- Exercise brief
Give back the line below containing "Where should I click to: Click the red" and every later line, exactly.
***** Raw data *****
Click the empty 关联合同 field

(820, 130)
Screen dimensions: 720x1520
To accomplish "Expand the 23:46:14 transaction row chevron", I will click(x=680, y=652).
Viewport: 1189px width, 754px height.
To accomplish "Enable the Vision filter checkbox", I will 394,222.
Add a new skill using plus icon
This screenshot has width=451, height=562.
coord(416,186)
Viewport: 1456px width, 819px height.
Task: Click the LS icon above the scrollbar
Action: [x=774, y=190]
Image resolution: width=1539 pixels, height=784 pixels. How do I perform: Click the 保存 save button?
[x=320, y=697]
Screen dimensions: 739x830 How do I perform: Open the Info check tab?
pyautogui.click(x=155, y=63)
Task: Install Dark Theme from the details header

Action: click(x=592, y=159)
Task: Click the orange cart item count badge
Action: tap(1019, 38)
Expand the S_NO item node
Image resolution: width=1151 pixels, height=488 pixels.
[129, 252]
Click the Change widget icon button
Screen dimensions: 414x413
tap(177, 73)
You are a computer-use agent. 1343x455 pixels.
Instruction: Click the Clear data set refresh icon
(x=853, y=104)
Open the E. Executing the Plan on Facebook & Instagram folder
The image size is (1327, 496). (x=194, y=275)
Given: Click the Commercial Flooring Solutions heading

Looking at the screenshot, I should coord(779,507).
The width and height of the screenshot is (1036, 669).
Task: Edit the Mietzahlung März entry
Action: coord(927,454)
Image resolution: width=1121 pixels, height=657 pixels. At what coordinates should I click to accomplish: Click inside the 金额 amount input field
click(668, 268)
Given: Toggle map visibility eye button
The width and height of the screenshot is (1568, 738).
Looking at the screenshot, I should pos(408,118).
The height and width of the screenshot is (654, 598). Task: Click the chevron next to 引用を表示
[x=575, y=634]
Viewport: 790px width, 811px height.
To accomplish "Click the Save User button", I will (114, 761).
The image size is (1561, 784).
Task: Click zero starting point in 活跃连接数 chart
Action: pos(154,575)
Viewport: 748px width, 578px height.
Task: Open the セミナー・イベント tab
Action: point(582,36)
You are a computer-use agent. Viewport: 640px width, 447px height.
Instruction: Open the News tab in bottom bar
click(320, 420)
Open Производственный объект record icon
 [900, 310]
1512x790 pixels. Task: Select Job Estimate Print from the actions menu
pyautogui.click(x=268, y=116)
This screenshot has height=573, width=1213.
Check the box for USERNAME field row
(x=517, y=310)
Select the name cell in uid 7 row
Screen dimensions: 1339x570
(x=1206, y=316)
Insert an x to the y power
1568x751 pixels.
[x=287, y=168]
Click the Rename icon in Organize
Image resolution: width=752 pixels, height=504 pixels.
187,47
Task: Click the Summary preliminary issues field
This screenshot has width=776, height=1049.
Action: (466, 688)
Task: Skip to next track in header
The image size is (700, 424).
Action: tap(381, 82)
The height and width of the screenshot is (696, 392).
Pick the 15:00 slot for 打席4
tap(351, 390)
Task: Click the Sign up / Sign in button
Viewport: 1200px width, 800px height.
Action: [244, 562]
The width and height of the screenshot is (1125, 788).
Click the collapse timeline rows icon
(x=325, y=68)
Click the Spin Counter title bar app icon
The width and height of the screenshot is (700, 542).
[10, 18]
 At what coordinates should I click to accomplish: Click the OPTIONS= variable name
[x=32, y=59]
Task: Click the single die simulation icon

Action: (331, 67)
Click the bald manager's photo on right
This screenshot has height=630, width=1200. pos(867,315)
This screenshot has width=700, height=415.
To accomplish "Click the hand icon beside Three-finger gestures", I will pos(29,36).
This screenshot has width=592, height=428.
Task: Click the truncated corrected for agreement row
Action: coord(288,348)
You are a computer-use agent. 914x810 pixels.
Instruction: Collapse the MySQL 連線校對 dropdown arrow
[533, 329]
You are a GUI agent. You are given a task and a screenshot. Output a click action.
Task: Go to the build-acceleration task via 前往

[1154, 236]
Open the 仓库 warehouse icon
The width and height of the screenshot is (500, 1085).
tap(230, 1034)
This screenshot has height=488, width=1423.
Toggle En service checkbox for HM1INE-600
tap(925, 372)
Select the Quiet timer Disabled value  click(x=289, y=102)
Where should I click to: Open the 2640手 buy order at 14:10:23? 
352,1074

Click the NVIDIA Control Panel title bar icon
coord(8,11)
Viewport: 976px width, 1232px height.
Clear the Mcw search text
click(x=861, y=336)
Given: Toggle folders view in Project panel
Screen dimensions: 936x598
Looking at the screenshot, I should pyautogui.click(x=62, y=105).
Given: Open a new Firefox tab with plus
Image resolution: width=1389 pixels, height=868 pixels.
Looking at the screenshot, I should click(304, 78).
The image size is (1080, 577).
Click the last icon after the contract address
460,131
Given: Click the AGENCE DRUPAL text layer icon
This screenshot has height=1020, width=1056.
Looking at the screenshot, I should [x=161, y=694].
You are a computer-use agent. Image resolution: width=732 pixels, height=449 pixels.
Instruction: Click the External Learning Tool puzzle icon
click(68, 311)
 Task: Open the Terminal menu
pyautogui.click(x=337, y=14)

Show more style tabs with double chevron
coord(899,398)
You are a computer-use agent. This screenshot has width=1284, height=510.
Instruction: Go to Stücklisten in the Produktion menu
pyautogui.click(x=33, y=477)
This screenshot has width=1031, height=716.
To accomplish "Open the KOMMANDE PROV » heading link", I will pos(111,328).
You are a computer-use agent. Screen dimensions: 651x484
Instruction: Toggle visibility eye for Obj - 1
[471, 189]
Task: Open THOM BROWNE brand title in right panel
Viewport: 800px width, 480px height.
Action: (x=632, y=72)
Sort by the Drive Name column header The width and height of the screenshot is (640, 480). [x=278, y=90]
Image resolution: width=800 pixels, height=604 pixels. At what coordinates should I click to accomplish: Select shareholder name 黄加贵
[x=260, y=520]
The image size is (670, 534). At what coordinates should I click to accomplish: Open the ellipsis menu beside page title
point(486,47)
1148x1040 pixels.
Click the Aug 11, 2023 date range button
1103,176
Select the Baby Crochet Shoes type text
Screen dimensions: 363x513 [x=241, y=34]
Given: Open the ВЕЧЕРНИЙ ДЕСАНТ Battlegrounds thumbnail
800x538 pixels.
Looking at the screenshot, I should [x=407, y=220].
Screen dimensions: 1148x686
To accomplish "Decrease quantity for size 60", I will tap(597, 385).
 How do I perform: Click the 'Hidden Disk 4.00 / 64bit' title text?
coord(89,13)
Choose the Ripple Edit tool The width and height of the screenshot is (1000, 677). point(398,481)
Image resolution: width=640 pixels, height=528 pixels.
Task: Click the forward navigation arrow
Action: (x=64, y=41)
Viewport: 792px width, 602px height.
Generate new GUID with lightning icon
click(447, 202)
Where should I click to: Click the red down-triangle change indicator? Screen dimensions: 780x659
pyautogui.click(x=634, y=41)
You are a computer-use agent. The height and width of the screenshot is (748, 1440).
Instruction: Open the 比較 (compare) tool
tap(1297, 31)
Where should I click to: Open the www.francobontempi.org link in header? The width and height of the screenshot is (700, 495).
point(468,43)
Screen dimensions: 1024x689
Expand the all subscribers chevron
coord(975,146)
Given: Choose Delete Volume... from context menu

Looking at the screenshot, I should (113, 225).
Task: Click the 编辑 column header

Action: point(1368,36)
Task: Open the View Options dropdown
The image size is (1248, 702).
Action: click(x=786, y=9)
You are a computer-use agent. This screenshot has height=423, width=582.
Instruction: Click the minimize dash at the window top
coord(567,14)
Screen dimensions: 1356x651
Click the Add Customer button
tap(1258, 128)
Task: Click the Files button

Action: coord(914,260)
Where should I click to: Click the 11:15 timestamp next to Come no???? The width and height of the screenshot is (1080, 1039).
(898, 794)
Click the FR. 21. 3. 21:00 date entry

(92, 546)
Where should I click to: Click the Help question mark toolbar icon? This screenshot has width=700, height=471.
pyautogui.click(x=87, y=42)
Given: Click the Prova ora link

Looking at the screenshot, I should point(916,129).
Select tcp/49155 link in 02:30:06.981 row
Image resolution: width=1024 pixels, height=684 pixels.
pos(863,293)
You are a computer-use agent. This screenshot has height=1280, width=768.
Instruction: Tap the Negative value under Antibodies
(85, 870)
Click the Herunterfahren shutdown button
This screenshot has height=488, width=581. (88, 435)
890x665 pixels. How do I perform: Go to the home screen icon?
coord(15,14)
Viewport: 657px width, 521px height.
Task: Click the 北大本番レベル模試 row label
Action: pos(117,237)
*****
- Solution below
Where should I click to: Click the red down-triangle change indicator? Screen dimensions: 780x659
pyautogui.click(x=634, y=41)
You are a computer-use agent. The height and width of the screenshot is (748, 1440).
Instruction: Open the 比較 (compare) tool
tap(1297, 31)
Where should I click to: Open the www.francobontempi.org link in header? The width and height of the screenshot is (700, 495).
point(468,43)
Screen dimensions: 1024x689
Expand the all subscribers chevron
coord(975,146)
Given: Choose Delete Volume... from context menu

Looking at the screenshot, I should (113, 225).
Task: Click the 编辑 column header

Action: point(1368,36)
Task: Open the View Options dropdown
The image size is (1248, 702).
Action: click(x=786, y=9)
You are a computer-use agent. This screenshot has height=423, width=582.
Instruction: Click the minimize dash at the window top
coord(567,14)
Screen dimensions: 1356x651
Click the Add Customer button
tap(1258, 128)
Task: Click the Files button

Action: coord(914,260)
Where should I click to: Click the 11:15 timestamp next to Come no???? The width and height of the screenshot is (1080, 1039).
(898, 794)
Click the FR. 21. 3. 21:00 date entry

(92, 546)
Where should I click to: Click the Help question mark toolbar icon? This screenshot has width=700, height=471.
pyautogui.click(x=87, y=42)
Given: Click the Prova ora link

Looking at the screenshot, I should point(916,129).
Select tcp/49155 link in 02:30:06.981 row
Image resolution: width=1024 pixels, height=684 pixels.
pos(863,293)
You are a computer-use agent. This screenshot has height=1280, width=768.
Instruction: Tap the Negative value under Antibodies
(85, 870)
Click the Herunterfahren shutdown button
This screenshot has height=488, width=581. (88, 435)
890x665 pixels. How do I perform: Go to the home screen icon?
coord(15,14)
Viewport: 657px width, 521px height.
Task: Click the 北大本番レベル模試 row label
Action: pos(117,237)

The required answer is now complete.